*** Records shown Section Begins ***

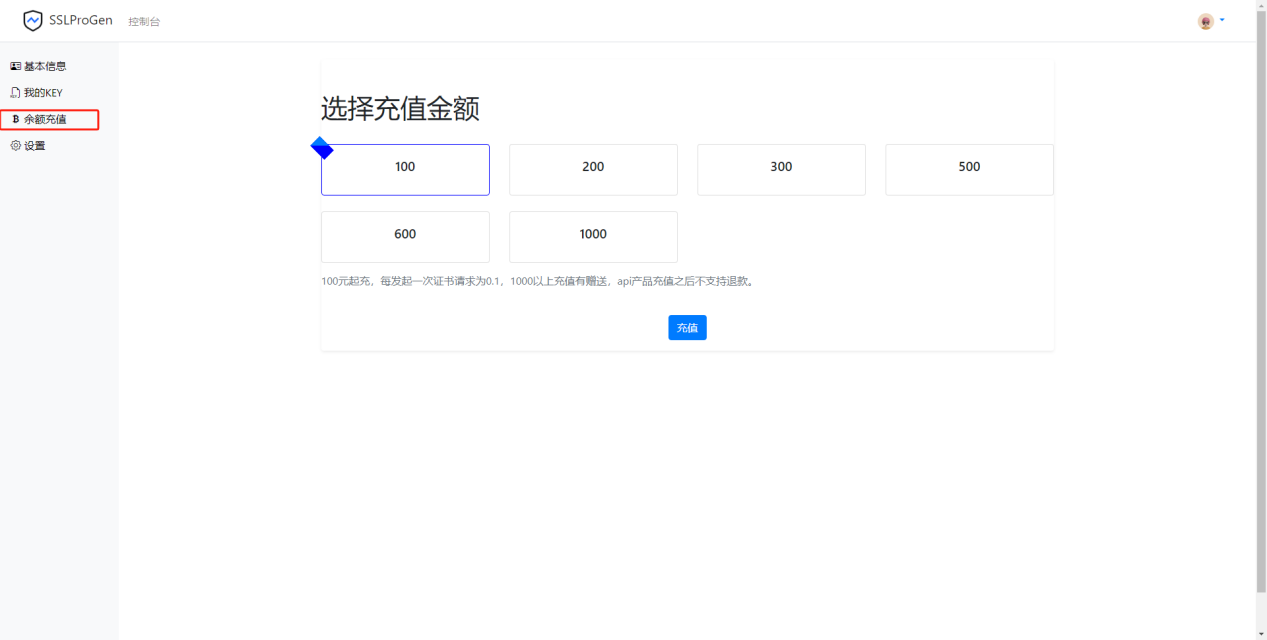1267x640 pixels.
Task: Click the ID card icon beside 基本信息
Action: 14,66
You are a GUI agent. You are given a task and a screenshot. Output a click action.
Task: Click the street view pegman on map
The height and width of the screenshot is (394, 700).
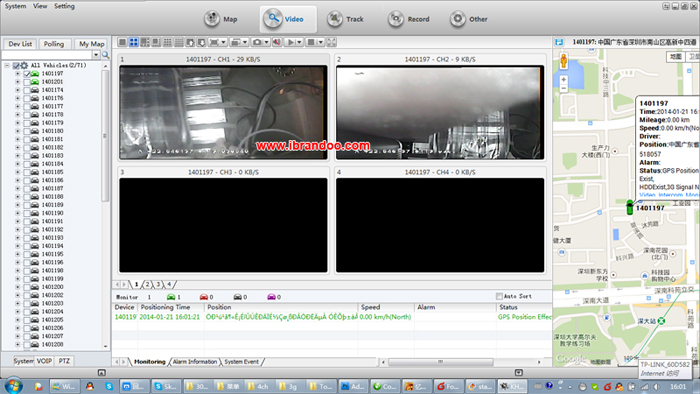click(x=563, y=61)
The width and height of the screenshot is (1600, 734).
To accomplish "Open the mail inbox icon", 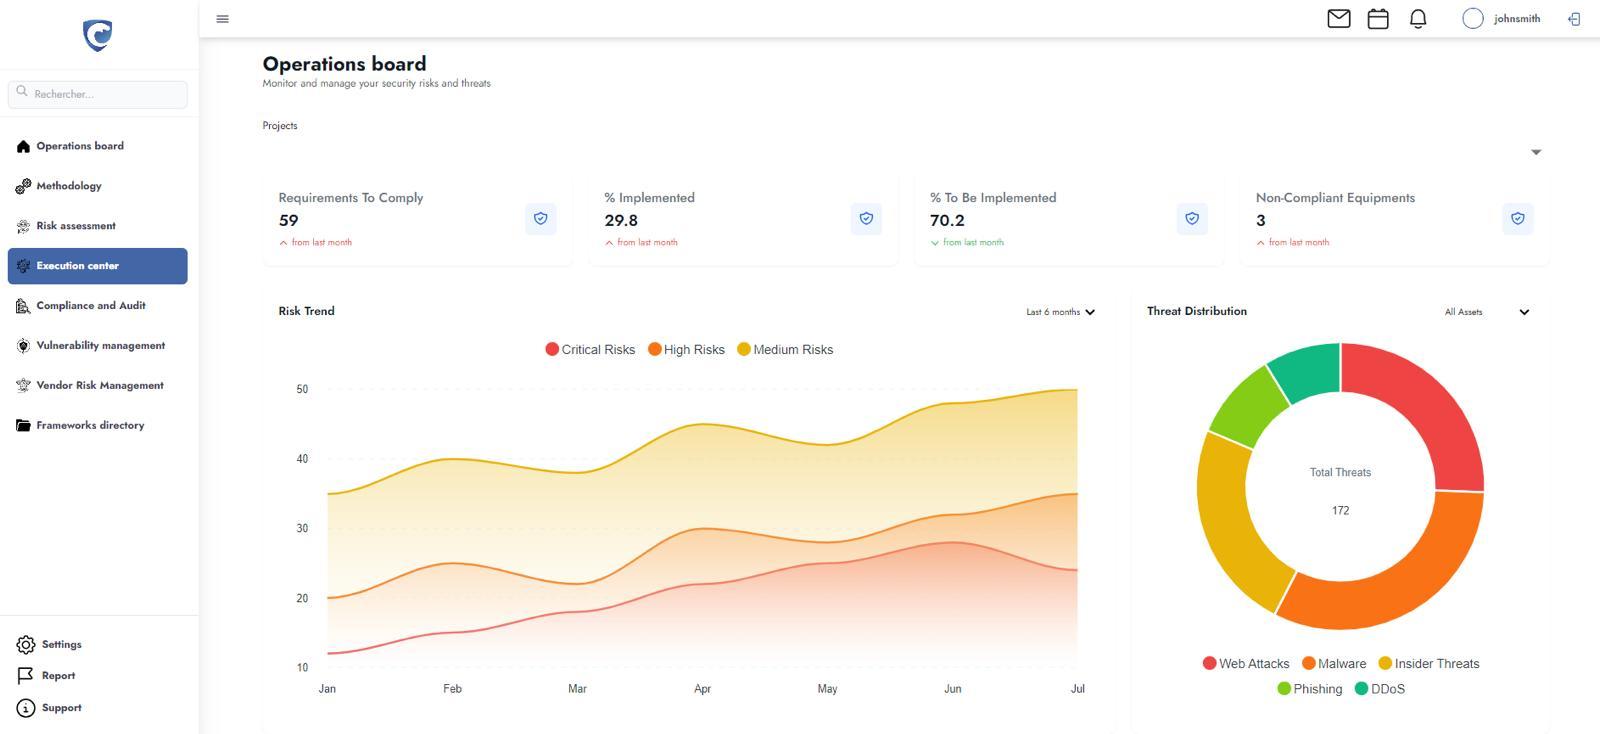I will pyautogui.click(x=1338, y=19).
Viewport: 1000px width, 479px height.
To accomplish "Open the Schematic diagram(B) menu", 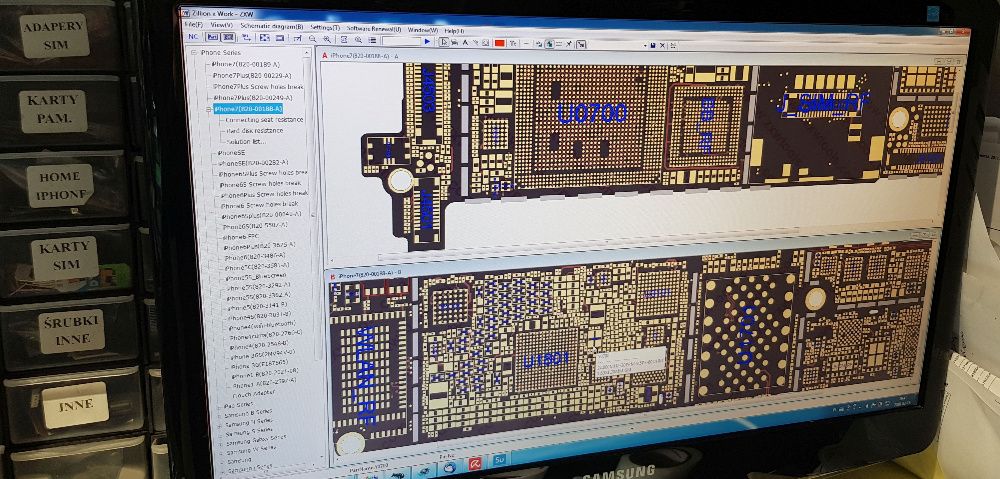I will coord(272,27).
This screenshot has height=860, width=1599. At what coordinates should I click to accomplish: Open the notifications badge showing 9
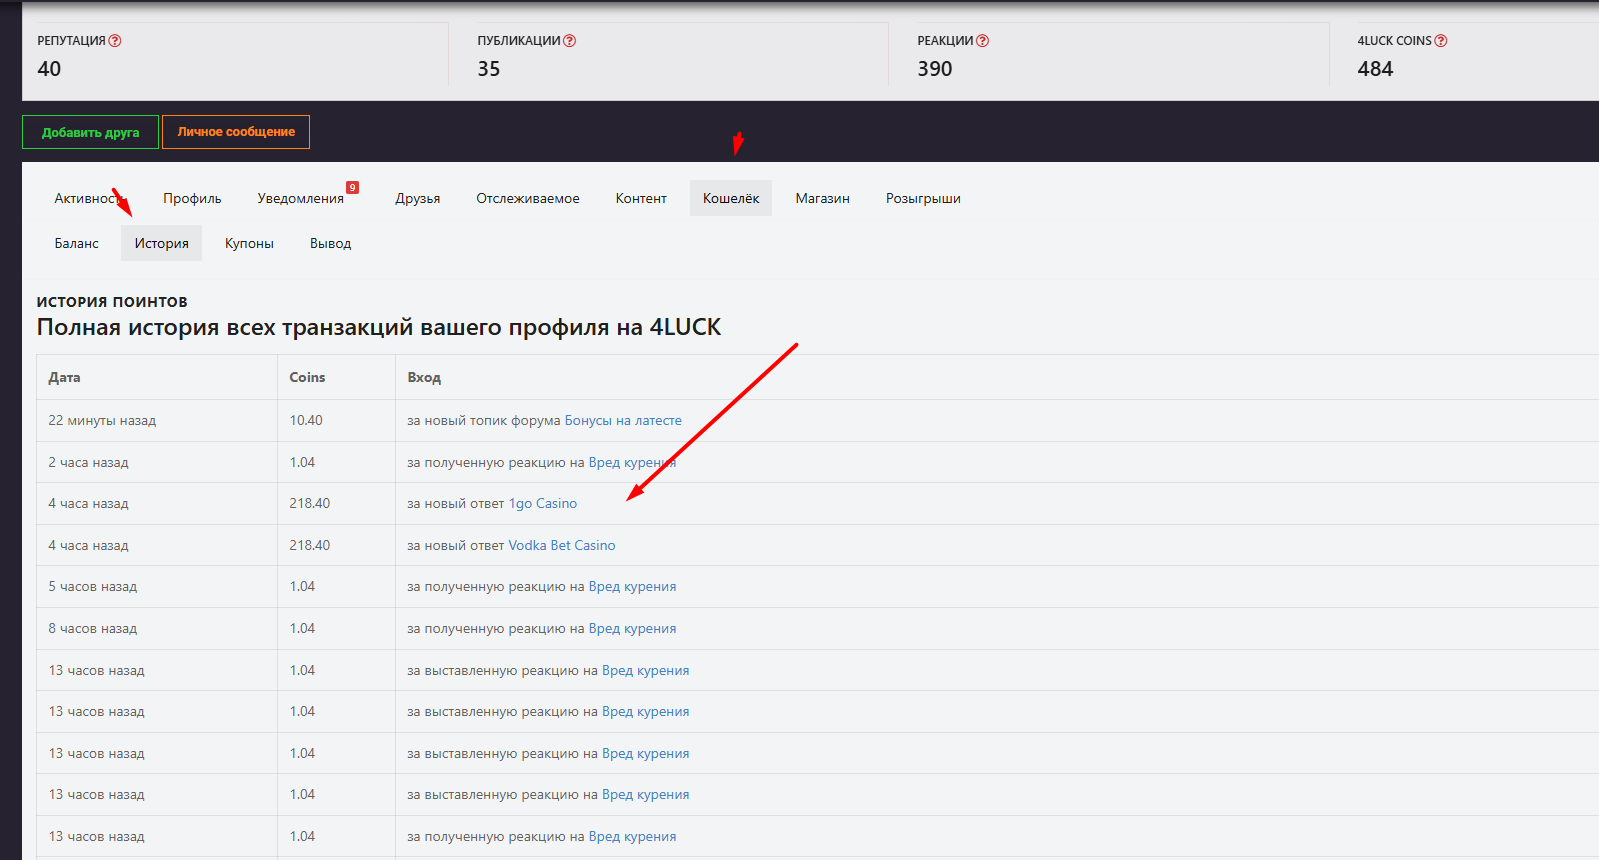(352, 187)
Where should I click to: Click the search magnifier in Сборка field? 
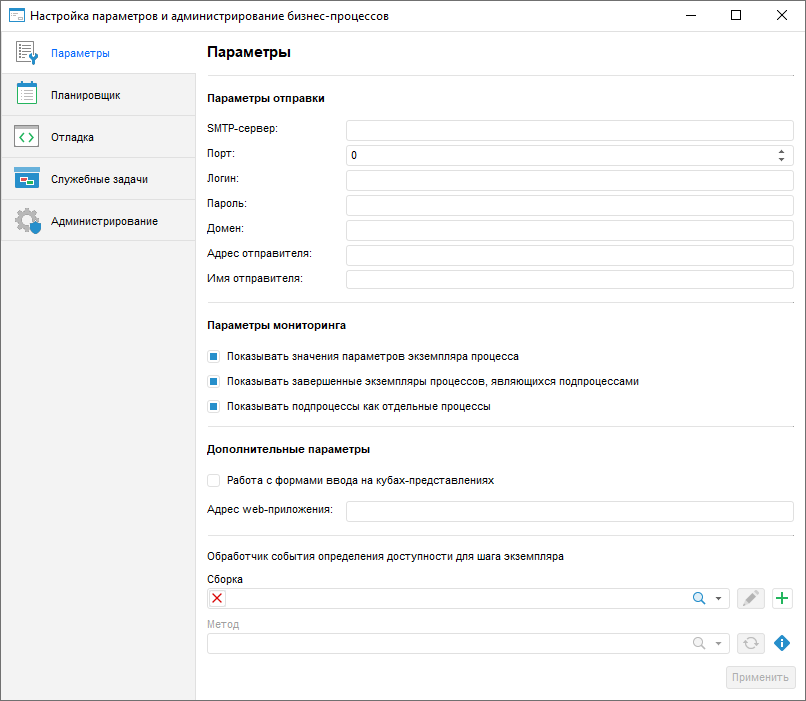[x=700, y=598]
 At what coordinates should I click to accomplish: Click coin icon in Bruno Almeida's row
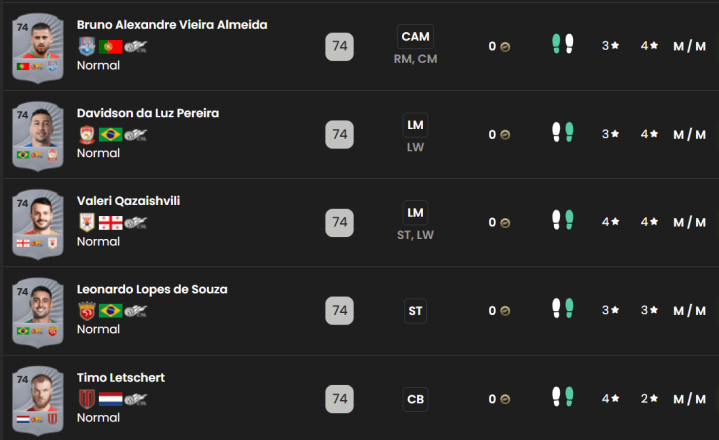[x=505, y=46]
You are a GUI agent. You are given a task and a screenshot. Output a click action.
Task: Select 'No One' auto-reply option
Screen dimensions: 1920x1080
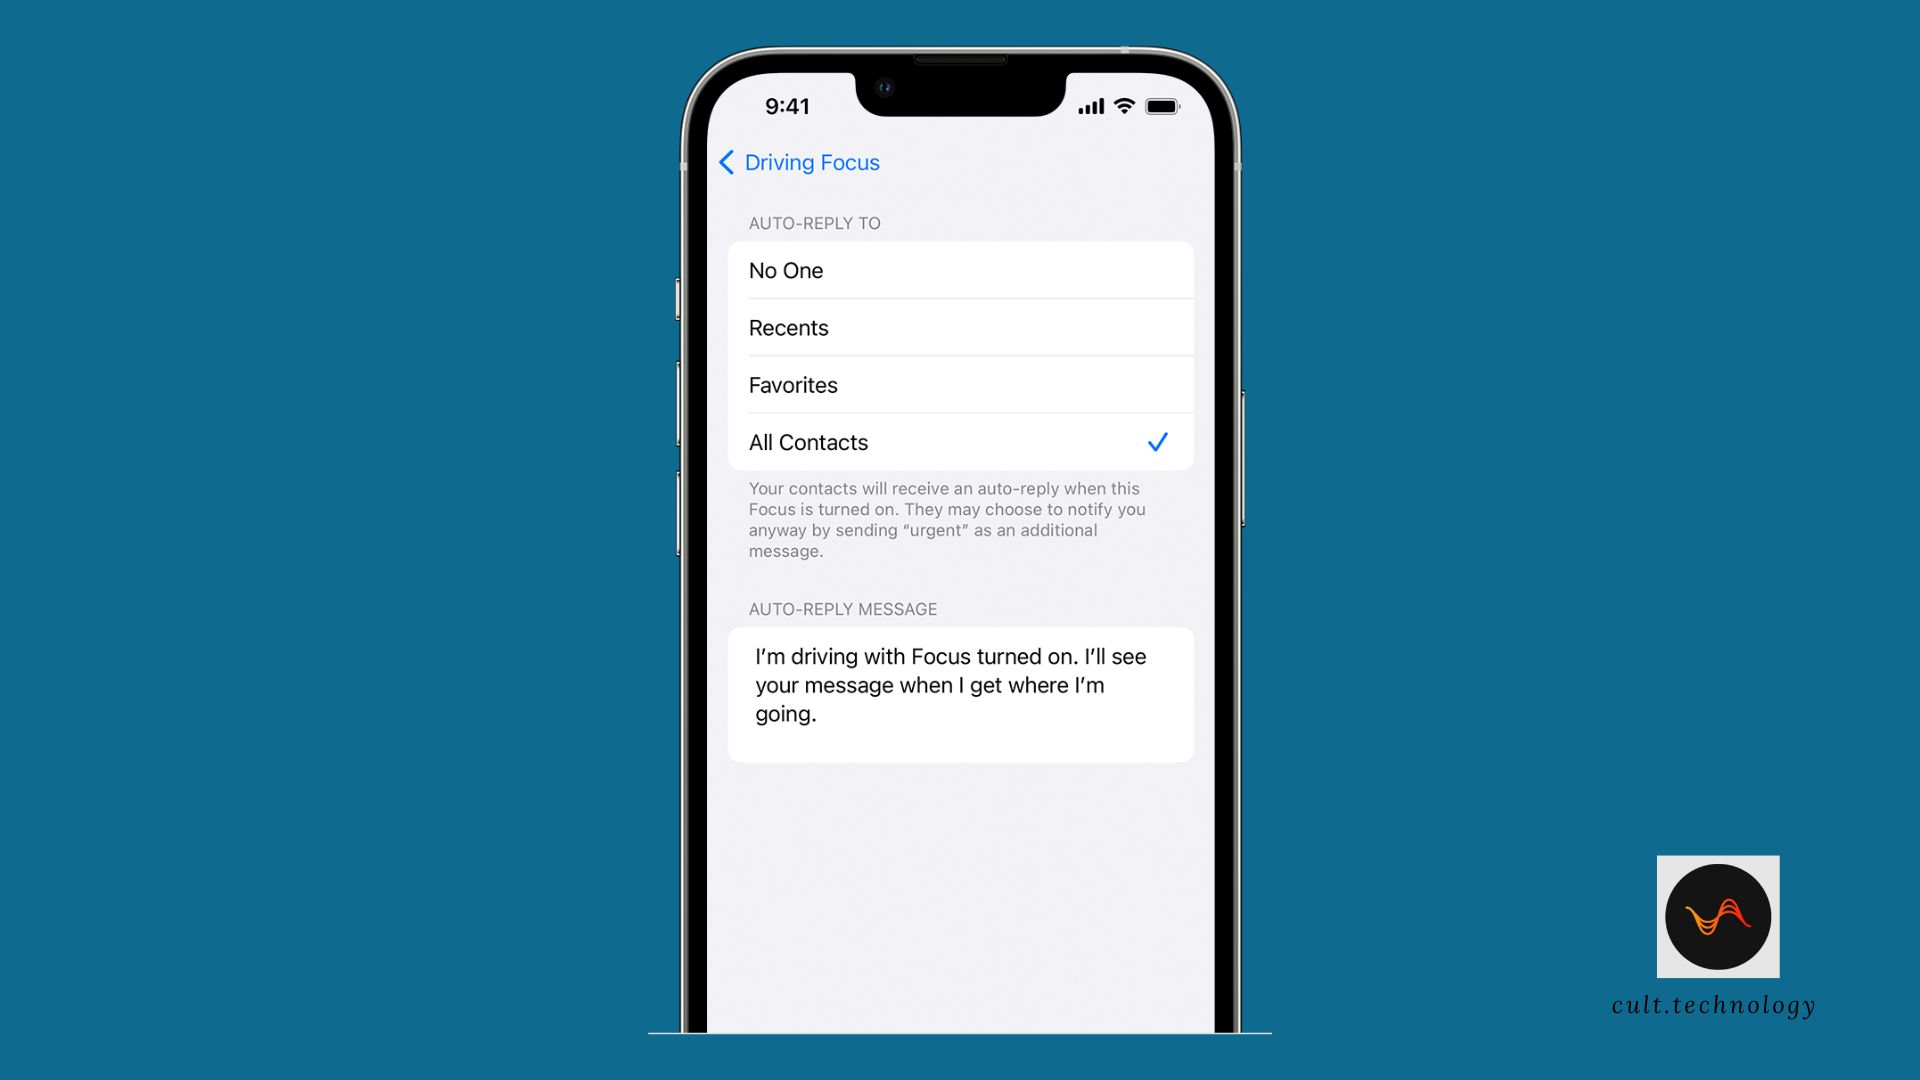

*** Records shown Section Ends ***

What is expected ::
There should be an exact restatement of the lines from the line with "Task: Select 'No One' auto-reply option" through the last line of the entries above, and no pictures in it.

Task result ::
Task: Select 'No One' auto-reply option
Screen dimensions: 1920x1080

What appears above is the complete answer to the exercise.